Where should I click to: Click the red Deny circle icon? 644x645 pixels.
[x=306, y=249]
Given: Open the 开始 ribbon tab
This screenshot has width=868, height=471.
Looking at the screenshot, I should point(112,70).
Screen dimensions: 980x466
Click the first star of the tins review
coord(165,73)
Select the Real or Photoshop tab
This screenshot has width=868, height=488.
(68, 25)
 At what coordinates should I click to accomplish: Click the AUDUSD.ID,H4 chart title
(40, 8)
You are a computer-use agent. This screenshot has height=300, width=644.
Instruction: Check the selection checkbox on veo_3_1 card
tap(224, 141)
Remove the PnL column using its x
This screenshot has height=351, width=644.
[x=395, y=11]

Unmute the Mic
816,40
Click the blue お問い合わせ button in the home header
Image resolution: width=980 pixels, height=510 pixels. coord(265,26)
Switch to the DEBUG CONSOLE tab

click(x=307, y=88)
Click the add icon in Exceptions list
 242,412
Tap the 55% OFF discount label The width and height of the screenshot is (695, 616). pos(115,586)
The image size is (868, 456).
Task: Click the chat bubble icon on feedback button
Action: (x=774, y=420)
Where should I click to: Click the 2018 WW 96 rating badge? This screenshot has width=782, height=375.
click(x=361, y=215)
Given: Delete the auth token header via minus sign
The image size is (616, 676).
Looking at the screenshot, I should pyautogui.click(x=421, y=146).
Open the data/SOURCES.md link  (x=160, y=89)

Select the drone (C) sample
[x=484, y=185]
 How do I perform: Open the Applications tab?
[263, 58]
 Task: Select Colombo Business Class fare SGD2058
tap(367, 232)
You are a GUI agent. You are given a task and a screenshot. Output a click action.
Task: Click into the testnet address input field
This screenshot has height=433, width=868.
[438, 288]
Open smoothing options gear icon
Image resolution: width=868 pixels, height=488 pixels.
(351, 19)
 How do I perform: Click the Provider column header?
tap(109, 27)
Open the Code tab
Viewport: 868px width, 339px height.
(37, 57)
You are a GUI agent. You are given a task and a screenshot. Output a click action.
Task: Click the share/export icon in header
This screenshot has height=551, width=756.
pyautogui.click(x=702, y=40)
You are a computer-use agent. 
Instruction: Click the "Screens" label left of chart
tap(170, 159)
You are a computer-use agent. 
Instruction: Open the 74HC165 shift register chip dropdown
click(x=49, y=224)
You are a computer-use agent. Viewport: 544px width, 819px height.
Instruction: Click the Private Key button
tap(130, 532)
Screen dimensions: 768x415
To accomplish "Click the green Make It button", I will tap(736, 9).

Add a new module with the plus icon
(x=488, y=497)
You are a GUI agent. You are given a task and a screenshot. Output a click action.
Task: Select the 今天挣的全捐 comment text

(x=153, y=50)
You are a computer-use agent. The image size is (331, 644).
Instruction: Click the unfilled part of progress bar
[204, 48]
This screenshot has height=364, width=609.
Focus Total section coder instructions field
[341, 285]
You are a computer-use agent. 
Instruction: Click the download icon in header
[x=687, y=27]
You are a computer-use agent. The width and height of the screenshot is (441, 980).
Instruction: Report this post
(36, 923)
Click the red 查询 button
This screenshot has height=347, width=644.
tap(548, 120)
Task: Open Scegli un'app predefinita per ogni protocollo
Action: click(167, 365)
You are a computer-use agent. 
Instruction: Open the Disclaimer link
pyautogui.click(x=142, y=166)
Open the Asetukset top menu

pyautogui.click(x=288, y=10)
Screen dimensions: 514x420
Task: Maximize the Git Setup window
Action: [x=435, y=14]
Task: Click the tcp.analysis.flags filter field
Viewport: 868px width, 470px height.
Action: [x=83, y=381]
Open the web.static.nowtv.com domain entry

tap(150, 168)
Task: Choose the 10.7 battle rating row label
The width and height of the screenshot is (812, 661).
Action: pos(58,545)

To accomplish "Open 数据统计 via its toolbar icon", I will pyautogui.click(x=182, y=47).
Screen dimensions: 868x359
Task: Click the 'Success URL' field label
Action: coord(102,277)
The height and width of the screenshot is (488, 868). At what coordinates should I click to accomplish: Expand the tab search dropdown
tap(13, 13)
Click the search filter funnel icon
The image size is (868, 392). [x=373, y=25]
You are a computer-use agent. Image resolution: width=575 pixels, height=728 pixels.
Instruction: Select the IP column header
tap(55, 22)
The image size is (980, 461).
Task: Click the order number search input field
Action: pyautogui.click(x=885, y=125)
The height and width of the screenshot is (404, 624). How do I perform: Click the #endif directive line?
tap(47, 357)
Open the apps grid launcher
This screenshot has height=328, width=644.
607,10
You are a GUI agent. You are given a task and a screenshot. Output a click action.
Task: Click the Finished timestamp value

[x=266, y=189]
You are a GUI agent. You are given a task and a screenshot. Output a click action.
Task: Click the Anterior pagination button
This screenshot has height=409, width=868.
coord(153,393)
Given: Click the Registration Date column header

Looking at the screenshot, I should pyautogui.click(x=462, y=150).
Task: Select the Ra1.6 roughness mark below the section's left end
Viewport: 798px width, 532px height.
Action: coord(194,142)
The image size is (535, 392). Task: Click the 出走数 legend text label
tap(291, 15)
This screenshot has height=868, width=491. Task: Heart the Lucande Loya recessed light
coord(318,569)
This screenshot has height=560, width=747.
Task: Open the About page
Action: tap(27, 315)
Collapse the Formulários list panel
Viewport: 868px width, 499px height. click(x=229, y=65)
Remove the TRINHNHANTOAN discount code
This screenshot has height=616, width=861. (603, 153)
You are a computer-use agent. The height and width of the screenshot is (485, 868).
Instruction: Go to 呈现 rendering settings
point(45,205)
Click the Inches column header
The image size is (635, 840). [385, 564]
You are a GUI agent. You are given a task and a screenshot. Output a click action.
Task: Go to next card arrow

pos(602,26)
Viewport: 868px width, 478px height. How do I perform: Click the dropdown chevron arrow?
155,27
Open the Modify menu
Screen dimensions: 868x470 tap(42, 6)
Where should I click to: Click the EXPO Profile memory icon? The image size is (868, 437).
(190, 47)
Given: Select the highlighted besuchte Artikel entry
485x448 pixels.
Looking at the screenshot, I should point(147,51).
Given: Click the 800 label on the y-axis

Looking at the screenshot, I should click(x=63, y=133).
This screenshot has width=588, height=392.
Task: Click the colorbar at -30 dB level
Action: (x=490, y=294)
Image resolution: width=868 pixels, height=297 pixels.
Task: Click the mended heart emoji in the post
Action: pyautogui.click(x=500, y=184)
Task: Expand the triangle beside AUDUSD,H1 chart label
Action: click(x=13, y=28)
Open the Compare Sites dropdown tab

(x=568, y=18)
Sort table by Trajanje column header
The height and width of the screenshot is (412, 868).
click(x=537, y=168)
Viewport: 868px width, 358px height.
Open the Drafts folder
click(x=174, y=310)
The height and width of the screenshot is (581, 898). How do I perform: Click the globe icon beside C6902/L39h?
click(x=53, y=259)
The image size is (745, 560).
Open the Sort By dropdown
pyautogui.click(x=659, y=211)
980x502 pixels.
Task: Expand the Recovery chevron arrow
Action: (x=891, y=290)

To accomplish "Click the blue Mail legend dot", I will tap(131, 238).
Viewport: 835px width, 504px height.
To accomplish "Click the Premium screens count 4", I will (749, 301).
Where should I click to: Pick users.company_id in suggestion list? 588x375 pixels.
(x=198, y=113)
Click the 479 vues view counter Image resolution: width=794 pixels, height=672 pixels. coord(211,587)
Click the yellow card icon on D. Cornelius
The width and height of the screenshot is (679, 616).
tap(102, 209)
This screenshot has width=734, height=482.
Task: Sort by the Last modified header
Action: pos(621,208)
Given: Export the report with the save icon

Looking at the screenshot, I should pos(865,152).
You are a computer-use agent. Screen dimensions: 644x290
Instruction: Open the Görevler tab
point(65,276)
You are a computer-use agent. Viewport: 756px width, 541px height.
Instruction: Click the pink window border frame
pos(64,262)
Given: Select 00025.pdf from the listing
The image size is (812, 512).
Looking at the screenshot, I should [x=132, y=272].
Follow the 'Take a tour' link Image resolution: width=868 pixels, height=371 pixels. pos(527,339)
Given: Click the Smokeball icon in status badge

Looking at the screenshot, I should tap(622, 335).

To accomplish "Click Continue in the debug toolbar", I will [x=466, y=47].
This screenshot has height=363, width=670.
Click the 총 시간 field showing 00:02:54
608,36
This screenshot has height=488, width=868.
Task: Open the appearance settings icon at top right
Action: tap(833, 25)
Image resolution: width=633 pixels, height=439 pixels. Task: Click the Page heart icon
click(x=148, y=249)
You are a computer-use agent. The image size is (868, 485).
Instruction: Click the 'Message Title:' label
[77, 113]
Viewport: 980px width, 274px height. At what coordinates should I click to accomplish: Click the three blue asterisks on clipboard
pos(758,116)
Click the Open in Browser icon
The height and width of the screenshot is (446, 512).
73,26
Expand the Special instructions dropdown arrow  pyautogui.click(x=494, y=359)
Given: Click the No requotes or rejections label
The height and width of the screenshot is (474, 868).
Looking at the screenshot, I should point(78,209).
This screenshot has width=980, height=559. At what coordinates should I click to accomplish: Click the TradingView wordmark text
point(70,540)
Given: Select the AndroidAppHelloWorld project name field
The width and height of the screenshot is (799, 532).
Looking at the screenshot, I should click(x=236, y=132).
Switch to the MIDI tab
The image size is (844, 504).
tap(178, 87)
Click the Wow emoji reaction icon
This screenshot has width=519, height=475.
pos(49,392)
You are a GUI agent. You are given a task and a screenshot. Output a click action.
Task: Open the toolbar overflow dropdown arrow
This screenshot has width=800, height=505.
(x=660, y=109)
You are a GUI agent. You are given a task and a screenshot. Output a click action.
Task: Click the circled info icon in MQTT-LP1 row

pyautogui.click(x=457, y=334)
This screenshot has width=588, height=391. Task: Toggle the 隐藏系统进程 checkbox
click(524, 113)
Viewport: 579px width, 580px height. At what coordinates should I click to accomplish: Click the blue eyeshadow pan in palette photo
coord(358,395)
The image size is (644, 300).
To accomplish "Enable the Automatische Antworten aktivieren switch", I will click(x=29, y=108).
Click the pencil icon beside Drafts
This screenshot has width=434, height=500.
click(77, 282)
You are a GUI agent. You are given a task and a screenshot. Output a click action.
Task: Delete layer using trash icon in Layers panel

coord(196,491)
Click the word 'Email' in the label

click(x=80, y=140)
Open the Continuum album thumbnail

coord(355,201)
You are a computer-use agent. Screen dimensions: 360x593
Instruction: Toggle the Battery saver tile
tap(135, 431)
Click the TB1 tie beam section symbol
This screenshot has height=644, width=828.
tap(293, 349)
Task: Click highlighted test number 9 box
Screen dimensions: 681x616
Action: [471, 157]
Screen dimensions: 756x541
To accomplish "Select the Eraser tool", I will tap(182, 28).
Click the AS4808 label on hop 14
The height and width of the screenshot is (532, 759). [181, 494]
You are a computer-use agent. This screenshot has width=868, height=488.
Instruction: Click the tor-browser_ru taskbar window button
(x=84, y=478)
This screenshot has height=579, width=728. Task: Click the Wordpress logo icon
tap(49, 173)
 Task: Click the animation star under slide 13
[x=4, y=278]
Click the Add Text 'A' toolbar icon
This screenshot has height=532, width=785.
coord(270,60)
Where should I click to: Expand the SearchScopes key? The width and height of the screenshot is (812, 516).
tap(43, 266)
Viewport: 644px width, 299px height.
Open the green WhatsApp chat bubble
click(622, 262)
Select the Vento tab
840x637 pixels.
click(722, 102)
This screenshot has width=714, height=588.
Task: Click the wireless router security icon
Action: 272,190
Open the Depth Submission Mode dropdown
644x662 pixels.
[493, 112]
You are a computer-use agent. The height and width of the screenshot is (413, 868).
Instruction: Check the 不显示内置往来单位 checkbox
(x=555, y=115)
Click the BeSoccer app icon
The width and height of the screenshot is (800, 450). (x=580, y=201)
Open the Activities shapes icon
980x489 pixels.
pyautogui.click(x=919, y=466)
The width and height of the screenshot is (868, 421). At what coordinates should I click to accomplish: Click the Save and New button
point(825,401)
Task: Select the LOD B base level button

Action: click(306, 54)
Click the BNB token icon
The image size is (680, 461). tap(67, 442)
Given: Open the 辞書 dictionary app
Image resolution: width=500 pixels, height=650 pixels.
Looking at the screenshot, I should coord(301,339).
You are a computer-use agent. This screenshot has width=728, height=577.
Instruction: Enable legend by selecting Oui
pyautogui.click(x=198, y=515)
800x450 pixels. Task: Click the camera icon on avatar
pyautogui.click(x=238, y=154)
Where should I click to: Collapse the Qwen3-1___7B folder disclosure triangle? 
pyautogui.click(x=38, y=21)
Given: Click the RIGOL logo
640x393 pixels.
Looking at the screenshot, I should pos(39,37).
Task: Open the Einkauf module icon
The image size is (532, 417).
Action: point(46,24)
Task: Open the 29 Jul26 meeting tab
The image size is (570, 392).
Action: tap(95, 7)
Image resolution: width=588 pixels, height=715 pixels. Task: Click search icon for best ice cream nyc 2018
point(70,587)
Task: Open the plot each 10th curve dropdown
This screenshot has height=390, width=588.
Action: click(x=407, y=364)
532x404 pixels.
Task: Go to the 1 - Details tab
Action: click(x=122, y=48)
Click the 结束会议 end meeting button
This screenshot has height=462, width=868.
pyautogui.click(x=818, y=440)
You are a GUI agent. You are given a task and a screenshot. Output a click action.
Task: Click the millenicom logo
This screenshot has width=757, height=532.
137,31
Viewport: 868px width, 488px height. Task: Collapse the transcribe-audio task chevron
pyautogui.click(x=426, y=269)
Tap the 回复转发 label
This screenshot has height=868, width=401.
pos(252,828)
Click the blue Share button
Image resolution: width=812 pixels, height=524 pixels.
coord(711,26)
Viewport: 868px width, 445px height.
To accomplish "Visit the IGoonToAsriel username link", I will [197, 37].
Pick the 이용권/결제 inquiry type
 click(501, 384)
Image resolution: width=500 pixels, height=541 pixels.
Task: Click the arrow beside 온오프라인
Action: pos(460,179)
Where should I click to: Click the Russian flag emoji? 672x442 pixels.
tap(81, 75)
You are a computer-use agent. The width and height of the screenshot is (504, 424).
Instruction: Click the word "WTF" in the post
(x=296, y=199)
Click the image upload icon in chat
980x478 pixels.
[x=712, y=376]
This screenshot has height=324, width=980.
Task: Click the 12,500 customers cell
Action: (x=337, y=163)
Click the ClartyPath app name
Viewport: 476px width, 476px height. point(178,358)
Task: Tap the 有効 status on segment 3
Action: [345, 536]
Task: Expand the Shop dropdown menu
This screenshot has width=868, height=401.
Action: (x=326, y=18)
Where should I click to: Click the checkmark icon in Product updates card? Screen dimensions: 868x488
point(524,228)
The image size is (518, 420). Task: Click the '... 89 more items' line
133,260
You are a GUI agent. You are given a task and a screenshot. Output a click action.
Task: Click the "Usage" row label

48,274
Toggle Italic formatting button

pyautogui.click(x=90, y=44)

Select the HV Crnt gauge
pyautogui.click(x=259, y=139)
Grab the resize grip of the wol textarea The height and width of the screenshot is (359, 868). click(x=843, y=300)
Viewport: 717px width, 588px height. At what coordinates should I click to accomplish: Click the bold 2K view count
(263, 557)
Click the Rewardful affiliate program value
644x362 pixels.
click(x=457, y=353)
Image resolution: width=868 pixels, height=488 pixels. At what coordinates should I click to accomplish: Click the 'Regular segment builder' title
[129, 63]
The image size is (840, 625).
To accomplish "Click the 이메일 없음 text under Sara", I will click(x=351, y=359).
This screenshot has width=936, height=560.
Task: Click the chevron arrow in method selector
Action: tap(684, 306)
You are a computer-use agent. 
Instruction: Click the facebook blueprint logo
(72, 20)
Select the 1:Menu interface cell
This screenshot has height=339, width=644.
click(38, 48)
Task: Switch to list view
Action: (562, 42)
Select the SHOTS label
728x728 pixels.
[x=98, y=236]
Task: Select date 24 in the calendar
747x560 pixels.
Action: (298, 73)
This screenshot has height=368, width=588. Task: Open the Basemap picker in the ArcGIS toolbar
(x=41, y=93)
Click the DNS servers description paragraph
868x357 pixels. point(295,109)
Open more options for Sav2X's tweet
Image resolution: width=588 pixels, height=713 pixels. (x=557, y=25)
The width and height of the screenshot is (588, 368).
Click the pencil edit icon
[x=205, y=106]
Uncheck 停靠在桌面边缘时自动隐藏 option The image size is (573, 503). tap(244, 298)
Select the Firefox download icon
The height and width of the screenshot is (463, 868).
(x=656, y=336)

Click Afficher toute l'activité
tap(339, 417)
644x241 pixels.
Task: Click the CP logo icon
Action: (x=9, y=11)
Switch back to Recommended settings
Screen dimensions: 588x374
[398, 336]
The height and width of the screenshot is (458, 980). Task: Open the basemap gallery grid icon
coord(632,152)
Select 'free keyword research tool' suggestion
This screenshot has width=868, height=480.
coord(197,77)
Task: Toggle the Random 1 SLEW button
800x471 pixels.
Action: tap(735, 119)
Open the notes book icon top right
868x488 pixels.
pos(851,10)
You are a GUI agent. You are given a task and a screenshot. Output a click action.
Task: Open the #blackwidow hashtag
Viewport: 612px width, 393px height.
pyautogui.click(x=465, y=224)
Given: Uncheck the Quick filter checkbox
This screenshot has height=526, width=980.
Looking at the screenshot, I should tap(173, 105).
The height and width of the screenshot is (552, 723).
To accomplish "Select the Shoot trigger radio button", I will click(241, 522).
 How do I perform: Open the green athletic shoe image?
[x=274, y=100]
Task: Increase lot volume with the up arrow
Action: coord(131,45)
···
▶ _Assigned task_:
Go through the data, and copy each line in which the word "highlighted" appears.

▶ _Solution to the problem_:
Given: Select the highlighted besuchte Artikel entry
Task: Click highlighted test number 9 box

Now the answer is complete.